Copy out all the records below, replacing every occurrence of "icon" with "symbol" and leaving everything else unchanged.

+++++

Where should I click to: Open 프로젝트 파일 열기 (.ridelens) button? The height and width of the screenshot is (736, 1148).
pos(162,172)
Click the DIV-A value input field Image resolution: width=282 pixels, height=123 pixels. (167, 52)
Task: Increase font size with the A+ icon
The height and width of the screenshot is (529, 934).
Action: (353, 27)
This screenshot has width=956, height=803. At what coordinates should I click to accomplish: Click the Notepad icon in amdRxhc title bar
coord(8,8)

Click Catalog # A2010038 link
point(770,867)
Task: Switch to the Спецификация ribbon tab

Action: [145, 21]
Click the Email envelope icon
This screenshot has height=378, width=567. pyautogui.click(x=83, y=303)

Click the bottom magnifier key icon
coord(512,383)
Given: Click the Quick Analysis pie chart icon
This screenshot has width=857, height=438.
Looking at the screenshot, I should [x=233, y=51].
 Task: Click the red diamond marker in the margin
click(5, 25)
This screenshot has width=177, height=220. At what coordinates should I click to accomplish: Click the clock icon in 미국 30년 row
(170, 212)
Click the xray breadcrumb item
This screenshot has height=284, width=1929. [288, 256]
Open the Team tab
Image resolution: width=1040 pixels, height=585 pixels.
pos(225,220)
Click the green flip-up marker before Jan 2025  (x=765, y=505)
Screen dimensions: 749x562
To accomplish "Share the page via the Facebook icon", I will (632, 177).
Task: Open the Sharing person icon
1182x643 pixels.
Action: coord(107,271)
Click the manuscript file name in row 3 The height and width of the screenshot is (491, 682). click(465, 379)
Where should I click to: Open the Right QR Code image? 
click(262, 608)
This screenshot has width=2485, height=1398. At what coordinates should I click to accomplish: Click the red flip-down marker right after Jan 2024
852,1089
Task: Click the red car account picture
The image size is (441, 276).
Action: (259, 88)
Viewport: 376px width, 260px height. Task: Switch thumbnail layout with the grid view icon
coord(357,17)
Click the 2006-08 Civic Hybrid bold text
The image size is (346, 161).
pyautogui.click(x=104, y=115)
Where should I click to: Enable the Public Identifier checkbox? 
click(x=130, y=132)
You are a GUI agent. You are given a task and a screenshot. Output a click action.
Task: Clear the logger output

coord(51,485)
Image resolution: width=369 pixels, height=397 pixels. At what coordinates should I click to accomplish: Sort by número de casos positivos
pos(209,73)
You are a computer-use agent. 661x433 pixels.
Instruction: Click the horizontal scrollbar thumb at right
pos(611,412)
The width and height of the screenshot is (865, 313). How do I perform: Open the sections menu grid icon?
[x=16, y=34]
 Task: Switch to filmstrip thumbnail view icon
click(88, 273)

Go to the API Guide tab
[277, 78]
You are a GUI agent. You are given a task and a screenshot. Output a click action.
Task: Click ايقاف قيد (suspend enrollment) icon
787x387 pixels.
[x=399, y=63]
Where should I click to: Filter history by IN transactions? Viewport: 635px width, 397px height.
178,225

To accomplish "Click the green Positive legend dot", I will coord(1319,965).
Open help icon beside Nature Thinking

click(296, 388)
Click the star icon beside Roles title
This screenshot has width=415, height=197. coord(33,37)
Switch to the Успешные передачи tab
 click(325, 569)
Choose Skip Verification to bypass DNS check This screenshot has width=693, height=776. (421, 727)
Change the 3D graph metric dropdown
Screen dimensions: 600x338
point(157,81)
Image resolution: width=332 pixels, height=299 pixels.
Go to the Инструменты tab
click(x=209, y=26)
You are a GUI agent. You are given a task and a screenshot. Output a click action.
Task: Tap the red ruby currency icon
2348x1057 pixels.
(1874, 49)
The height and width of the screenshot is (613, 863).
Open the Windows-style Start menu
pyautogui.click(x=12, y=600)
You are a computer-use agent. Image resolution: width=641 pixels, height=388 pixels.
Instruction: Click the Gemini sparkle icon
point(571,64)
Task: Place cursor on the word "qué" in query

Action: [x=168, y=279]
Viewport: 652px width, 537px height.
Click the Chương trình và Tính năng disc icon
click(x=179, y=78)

+++++

Full answer
Where should I click to: Open 프로젝트 파일 열기 (.ridelens) button? The height and width of the screenshot is (736, 1148).
pos(162,172)
Click the DIV-A value input field Image resolution: width=282 pixels, height=123 pixels. (167, 52)
Task: Increase font size with the A+ symbol
The height and width of the screenshot is (529, 934).
Action: (353, 27)
This screenshot has width=956, height=803. At what coordinates should I click to accomplish: Click the Notepad symbol in amdRxhc title bar
coord(8,8)

Click Catalog # A2010038 link
point(770,867)
Task: Switch to the Спецификация ribbon tab

Action: [145, 21]
Click the Email envelope symbol
This screenshot has height=378, width=567. pyautogui.click(x=83, y=303)

Click the bottom magnifier key symbol
coord(512,383)
Given: Click the Quick Analysis pie chart symbol
This screenshot has width=857, height=438.
Looking at the screenshot, I should [x=233, y=51].
 Task: Click the red diamond marker in the margin
click(5, 25)
This screenshot has width=177, height=220. At what coordinates should I click to accomplish: Click the clock symbol in 미국 30년 row
(170, 212)
Click the xray breadcrumb item
This screenshot has height=284, width=1929. [288, 256]
Open the Team tab
Image resolution: width=1040 pixels, height=585 pixels.
pos(225,220)
Click the green flip-up marker before Jan 2025  (x=765, y=505)
Screen dimensions: 749x562
To accomplish "Share the page via the Facebook symbol", I will (632, 177).
Task: Open the Sharing person symbol
1182x643 pixels.
Action: coord(107,271)
Click the manuscript file name in row 3 The height and width of the screenshot is (491, 682). click(465, 379)
Where should I click to: Open the Right QR Code image? 
click(262, 608)
This screenshot has width=2485, height=1398. At what coordinates should I click to accomplish: Click the red flip-down marker right after Jan 2024
852,1089
Task: Click the red car account picture
The image size is (441, 276).
Action: (259, 88)
Viewport: 376px width, 260px height. Task: Switch thumbnail layout with the grid view symbol
coord(357,17)
Click the 2006-08 Civic Hybrid bold text
The image size is (346, 161).
pyautogui.click(x=104, y=115)
Where should I click to: Enable the Public Identifier checkbox? 
click(x=130, y=132)
You are a GUI agent. You are given a task and a screenshot. Output a click action.
Task: Clear the logger output

coord(51,485)
Image resolution: width=369 pixels, height=397 pixels. At what coordinates should I click to accomplish: Sort by número de casos positivos
pos(209,73)
You are a computer-use agent. 661x433 pixels.
Instruction: Click the horizontal scrollbar thumb at right
pos(611,412)
The width and height of the screenshot is (865, 313). How do I perform: Open the sections menu grid symbol?
[x=16, y=34]
 Task: Switch to filmstrip thumbnail view symbol
click(88, 273)

Go to the API Guide tab
[277, 78]
You are a GUI agent. You are given a task and a screenshot. Output a click action.
Task: Click ايقاف قيد (suspend enrollment) symbol
787x387 pixels.
[x=399, y=63]
Where should I click to: Filter history by IN transactions? Viewport: 635px width, 397px height.
178,225

To accomplish "Click the green Positive legend dot", I will coord(1319,965).
Open help symbol beside Nature Thinking

click(296, 388)
Click the star symbol beside Roles title
This screenshot has width=415, height=197. coord(33,37)
Switch to the Успешные передачи tab
 click(325, 569)
Choose Skip Verification to bypass DNS check This screenshot has width=693, height=776. (421, 727)
Change the 3D graph metric dropdown
Screen dimensions: 600x338
point(157,81)
Image resolution: width=332 pixels, height=299 pixels.
Go to the Инструменты tab
click(x=209, y=26)
You are a GUI agent. You are given a task and a screenshot. Output a click action.
Task: Tap the red ruby currency symbol
2348x1057 pixels.
(1874, 49)
The height and width of the screenshot is (613, 863).
Open the Windows-style Start menu
pyautogui.click(x=12, y=600)
You are a computer-use agent. Image resolution: width=641 pixels, height=388 pixels.
Instruction: Click the Gemini sparkle symbol
point(571,64)
Task: Place cursor on the word "qué" in query

Action: [x=168, y=279]
Viewport: 652px width, 537px height.
Click the Chương trình và Tính năng disc symbol
click(x=179, y=78)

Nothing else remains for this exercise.